[Stored dataset items]
-------
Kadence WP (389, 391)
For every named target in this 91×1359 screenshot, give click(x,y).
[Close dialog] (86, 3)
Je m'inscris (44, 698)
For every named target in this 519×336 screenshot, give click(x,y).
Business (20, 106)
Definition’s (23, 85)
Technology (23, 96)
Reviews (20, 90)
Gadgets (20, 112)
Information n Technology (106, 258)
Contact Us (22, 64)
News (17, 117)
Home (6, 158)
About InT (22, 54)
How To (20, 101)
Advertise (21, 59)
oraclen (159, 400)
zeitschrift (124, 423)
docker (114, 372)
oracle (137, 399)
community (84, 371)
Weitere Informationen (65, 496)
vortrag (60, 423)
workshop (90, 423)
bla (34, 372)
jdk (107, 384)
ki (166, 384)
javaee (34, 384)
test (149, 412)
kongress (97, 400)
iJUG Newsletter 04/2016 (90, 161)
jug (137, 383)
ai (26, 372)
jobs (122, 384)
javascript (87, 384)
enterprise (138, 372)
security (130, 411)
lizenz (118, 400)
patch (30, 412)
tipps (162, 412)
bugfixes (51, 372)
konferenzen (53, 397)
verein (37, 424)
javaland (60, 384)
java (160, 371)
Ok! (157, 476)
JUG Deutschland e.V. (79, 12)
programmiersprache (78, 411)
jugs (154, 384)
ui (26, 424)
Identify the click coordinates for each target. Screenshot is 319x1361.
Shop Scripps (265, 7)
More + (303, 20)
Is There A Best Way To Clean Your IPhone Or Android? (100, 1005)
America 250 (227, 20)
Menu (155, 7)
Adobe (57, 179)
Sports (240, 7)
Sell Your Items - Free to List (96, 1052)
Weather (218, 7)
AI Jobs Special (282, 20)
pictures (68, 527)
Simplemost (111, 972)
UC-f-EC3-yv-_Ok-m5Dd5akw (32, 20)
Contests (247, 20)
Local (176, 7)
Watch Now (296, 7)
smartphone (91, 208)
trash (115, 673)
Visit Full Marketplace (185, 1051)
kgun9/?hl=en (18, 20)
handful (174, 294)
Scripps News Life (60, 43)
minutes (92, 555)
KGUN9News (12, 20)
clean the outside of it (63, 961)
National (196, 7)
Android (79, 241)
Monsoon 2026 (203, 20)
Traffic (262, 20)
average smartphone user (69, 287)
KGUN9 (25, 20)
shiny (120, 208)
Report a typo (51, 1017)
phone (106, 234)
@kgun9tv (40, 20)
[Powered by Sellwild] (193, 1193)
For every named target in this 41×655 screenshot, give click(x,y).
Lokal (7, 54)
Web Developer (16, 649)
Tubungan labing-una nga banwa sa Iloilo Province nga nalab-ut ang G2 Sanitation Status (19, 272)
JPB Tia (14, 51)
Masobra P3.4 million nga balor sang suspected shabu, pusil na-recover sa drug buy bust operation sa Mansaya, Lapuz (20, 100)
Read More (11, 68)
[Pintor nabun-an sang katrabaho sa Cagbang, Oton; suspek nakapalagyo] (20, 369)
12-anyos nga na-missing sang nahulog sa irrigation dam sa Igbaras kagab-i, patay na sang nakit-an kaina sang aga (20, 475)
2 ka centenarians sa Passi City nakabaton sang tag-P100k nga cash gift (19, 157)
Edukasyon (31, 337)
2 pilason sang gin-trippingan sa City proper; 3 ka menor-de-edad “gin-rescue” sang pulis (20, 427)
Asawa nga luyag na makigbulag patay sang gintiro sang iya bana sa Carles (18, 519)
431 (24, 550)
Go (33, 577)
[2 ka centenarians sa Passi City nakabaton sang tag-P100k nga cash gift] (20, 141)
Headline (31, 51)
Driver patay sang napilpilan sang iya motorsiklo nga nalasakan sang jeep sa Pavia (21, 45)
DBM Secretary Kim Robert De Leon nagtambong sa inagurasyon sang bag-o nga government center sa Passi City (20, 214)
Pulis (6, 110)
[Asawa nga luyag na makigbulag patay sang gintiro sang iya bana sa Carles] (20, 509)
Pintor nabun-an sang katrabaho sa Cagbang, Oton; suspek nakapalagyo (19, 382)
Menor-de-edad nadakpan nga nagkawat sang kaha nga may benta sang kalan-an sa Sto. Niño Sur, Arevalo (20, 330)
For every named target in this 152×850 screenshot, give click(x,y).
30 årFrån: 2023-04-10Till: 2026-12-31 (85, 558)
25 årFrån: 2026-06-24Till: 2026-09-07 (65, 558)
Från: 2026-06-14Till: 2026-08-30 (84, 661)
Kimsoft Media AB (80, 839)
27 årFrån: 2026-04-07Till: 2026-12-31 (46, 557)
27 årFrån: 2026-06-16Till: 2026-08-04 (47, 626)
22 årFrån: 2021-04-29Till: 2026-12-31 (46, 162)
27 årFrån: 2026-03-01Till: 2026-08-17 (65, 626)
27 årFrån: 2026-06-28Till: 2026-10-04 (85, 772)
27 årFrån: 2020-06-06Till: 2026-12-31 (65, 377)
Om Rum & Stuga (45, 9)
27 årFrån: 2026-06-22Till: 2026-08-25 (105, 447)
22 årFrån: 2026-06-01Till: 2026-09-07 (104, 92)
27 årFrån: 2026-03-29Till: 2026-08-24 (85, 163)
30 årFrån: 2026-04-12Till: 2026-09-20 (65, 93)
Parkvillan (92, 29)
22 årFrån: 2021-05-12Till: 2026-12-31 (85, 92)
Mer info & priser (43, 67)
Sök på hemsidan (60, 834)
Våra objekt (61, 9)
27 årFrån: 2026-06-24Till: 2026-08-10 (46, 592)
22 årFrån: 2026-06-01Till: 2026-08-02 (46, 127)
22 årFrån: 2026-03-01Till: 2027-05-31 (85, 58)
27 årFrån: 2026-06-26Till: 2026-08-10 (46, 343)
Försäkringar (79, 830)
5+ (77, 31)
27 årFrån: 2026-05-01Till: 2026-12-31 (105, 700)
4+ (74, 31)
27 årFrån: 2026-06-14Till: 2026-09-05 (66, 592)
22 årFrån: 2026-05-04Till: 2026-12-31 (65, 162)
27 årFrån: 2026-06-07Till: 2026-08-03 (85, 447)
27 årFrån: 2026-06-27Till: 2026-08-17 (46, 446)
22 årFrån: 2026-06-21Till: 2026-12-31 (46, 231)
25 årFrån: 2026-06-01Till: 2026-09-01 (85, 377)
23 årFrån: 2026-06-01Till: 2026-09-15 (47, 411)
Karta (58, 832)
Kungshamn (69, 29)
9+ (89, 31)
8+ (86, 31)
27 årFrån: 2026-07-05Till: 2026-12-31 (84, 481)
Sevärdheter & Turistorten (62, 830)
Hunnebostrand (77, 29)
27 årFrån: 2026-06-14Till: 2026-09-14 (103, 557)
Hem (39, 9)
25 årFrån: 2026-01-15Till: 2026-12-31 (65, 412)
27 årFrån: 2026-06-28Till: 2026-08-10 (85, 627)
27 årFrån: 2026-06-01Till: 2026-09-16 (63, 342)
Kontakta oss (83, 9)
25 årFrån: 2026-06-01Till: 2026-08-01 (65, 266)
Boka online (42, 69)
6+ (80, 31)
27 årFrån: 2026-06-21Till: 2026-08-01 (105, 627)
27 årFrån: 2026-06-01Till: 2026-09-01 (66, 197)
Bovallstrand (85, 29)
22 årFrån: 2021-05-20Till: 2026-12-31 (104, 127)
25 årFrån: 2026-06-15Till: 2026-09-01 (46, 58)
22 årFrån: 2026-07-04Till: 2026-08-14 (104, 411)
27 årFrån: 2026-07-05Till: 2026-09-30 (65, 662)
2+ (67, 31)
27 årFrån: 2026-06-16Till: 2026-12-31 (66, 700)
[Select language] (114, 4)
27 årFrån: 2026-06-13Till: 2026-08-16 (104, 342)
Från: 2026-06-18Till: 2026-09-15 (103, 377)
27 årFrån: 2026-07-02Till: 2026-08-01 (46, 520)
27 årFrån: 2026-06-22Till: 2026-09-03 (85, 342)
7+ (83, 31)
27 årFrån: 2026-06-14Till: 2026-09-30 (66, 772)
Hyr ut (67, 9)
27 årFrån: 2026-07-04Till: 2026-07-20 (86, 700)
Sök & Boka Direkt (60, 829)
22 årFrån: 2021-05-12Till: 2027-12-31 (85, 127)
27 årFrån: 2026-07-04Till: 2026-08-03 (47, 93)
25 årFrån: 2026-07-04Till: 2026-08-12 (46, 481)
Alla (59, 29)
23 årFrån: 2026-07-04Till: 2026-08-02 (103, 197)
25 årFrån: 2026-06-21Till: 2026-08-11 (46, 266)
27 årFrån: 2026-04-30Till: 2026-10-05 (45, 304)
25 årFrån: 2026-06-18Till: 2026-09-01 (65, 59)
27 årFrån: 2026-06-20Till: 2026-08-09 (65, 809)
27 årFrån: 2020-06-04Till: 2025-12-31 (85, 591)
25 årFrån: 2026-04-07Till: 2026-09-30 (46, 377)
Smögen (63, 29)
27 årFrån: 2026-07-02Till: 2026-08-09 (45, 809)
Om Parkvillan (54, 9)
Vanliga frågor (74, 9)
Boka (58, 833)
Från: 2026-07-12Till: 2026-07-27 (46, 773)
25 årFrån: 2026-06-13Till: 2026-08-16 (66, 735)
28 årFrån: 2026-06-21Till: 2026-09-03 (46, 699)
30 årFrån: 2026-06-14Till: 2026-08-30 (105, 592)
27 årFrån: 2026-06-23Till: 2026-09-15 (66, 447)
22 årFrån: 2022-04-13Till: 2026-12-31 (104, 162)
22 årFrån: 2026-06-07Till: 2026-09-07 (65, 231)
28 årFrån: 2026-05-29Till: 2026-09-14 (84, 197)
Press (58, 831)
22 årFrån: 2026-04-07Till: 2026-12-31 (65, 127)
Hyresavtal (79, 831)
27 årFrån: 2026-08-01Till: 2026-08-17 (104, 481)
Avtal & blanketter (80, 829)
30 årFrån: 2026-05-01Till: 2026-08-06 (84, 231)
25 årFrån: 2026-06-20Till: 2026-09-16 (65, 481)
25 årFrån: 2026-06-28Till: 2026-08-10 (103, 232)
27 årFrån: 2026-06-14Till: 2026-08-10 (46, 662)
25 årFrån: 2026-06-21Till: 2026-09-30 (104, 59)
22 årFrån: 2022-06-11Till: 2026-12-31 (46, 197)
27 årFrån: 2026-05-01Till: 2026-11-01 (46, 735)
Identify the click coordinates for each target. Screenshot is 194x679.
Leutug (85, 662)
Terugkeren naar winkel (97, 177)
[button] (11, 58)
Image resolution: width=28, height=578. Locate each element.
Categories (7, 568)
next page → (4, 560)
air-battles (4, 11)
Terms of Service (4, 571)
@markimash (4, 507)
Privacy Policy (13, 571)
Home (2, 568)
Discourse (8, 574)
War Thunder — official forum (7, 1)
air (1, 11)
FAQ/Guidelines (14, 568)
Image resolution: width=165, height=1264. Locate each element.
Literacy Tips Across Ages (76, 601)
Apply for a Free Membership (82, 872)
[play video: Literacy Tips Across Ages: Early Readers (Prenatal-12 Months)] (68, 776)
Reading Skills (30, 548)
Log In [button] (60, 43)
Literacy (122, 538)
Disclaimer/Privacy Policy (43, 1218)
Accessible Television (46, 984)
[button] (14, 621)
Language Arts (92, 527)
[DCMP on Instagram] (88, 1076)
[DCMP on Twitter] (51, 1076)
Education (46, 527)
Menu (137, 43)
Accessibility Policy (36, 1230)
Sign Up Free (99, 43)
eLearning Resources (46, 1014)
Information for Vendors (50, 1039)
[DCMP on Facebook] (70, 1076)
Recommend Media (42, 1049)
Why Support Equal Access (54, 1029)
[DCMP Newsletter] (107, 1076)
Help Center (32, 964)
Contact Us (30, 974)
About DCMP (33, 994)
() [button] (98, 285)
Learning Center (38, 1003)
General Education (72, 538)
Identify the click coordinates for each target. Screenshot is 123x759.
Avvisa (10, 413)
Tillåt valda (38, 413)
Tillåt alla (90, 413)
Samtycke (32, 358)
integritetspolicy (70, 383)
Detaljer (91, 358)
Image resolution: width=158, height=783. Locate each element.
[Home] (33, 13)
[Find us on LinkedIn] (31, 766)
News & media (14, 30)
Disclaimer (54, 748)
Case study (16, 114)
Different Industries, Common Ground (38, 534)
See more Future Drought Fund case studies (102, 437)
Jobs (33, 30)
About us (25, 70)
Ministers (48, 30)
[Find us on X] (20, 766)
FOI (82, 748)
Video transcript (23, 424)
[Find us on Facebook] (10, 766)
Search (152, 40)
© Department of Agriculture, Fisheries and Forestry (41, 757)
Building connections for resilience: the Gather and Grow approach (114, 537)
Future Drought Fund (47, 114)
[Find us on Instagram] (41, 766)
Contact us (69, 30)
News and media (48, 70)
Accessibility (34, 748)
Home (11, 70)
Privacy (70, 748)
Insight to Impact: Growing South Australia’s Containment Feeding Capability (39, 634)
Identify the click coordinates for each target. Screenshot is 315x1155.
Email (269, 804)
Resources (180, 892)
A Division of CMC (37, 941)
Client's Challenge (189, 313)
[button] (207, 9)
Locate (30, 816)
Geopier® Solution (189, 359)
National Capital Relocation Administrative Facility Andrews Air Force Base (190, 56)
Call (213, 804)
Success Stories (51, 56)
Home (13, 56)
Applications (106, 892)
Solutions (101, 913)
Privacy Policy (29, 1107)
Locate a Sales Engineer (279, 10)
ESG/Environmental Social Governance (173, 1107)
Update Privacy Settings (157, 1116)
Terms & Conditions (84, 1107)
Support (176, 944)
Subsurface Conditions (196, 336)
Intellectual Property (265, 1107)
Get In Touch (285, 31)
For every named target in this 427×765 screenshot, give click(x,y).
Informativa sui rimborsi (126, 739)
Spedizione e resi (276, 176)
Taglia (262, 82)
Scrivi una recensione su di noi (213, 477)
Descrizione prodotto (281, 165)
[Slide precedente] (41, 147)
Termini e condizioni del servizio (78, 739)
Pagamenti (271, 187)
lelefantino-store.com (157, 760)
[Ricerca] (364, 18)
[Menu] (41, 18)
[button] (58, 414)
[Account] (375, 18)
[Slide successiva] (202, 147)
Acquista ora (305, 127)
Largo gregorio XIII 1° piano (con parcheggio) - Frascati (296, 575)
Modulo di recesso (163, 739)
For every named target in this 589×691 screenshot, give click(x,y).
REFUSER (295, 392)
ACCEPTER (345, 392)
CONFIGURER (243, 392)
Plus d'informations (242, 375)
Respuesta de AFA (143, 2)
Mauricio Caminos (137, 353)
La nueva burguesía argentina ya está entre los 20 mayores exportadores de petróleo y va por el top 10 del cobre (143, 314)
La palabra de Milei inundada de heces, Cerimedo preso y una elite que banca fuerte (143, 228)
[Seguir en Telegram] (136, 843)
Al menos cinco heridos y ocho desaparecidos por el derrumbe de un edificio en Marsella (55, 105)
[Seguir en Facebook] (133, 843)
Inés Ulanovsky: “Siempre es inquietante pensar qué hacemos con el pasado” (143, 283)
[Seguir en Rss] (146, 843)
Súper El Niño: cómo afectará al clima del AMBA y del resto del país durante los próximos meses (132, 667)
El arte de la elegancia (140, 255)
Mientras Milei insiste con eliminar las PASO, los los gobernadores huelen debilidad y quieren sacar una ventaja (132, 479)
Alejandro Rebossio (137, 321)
-------
Task requirements
Write out the lines between the one holding "Screenshot is 315x1155." and the one holding "Descrizione prodotto (281, 165)", inclusive, swapping "Locate" for "Find" and keeping everything else the same.

Response to the exercise
Identify the click coordinates for each target. Screenshot is 315x1155.
Email (269, 804)
Resources (180, 892)
A Division of CMC (37, 941)
Client's Challenge (189, 313)
[button] (207, 9)
Find (30, 816)
Geopier® Solution (189, 359)
National Capital Relocation Administrative Facility Andrews Air Force Base (190, 56)
Call (213, 804)
Success Stories (51, 56)
Home (13, 56)
Applications (106, 892)
Solutions (101, 913)
Privacy Policy (29, 1107)
Find a Sales Engineer (279, 10)
ESG/Environmental Social Governance (173, 1107)
Update Privacy Settings (157, 1116)
Terms & Conditions (84, 1107)
Support (176, 944)
Subsurface Conditions (196, 336)
Intellectual Property (265, 1107)
Get In Touch (285, 31)
For every named target in this 427×765 screenshot, give click(x,y).
Informativa sui rimborsi (126, 739)
Spedizione e resi (276, 176)
Taglia (262, 82)
Scrivi una recensione su di noi (213, 477)
Descrizione prodotto (281, 165)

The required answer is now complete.